■ **DATA PROVIDED**:
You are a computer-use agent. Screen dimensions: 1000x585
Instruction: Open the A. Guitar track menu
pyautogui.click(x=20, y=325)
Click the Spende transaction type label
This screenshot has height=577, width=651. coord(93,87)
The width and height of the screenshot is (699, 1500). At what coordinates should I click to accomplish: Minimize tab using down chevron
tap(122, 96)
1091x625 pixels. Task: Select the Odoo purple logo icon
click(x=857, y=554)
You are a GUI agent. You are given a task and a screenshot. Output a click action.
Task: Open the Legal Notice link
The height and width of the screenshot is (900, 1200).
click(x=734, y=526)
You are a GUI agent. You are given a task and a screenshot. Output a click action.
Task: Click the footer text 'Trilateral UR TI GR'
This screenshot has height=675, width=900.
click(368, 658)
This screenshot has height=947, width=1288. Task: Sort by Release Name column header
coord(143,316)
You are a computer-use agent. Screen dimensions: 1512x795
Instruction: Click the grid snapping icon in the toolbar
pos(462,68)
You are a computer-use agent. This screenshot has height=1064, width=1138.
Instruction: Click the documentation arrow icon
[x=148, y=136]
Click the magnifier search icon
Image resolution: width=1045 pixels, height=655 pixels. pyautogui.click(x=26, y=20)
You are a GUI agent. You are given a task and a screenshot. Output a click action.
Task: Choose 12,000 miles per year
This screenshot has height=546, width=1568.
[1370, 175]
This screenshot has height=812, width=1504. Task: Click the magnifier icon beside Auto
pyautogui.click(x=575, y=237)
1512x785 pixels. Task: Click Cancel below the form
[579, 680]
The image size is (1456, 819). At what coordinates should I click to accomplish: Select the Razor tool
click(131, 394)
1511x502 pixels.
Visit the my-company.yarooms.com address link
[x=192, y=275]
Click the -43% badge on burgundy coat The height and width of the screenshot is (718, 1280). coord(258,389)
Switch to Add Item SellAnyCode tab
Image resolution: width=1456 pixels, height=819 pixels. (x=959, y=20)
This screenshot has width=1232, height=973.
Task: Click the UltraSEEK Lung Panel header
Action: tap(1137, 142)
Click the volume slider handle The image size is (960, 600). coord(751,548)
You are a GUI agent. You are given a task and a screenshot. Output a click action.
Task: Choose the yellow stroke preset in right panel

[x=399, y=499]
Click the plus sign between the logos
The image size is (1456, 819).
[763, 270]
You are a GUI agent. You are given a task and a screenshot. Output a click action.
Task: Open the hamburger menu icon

■ **WORK INSTRUCTIONS**: Give back every entry above word for word, line by line, with nothing changed.

■ **THE REPLY**:
You are a computer-use agent. Screen dimensions: 1000x585
Instruction: Open the A. Guitar track menu
pyautogui.click(x=20, y=325)
Click the Spende transaction type label
This screenshot has height=577, width=651. coord(93,87)
The width and height of the screenshot is (699, 1500). At what coordinates should I click to accomplish: Minimize tab using down chevron
tap(122, 96)
1091x625 pixels. Task: Select the Odoo purple logo icon
click(x=857, y=554)
You are a GUI agent. You are given a task and a screenshot. Output a click action.
Task: Open the Legal Notice link
The height and width of the screenshot is (900, 1200).
click(x=734, y=526)
You are a GUI agent. You are given a task and a screenshot. Output a click action.
Task: Click the footer text 'Trilateral UR TI GR'
This screenshot has height=675, width=900.
click(368, 658)
This screenshot has height=947, width=1288. Task: Sort by Release Name column header
coord(143,316)
You are a computer-use agent. Screen dimensions: 1512x795
Instruction: Click the grid snapping icon in the toolbar
pos(462,68)
You are a computer-use agent. This screenshot has height=1064, width=1138.
Instruction: Click the documentation arrow icon
[x=148, y=136]
Click the magnifier search icon
Image resolution: width=1045 pixels, height=655 pixels. pyautogui.click(x=26, y=20)
You are a GUI agent. You are given a task and a screenshot. Output a click action.
Task: Choose 12,000 miles per year
This screenshot has height=546, width=1568.
[1370, 175]
This screenshot has height=812, width=1504. Task: Click the magnifier icon beside Auto
pyautogui.click(x=575, y=237)
1512x785 pixels. Task: Click Cancel below the form
[579, 680]
The image size is (1456, 819). At what coordinates should I click to accomplish: Select the Razor tool
click(131, 394)
1511x502 pixels.
Visit the my-company.yarooms.com address link
[x=192, y=275]
Click the -43% badge on burgundy coat The height and width of the screenshot is (718, 1280). coord(258,389)
Switch to Add Item SellAnyCode tab
Image resolution: width=1456 pixels, height=819 pixels. (x=959, y=20)
This screenshot has width=1232, height=973.
Task: Click the UltraSEEK Lung Panel header
Action: tap(1137, 142)
Click the volume slider handle The image size is (960, 600). coord(751,548)
You are a GUI agent. You are given a task and a screenshot. Output a click action.
Task: Choose the yellow stroke preset in right panel

[x=399, y=499]
Click the plus sign between the logos
The image size is (1456, 819).
[763, 270]
You are a GUI agent. You are given a task and a screenshot. Output a click action.
Task: Open the hamburger menu icon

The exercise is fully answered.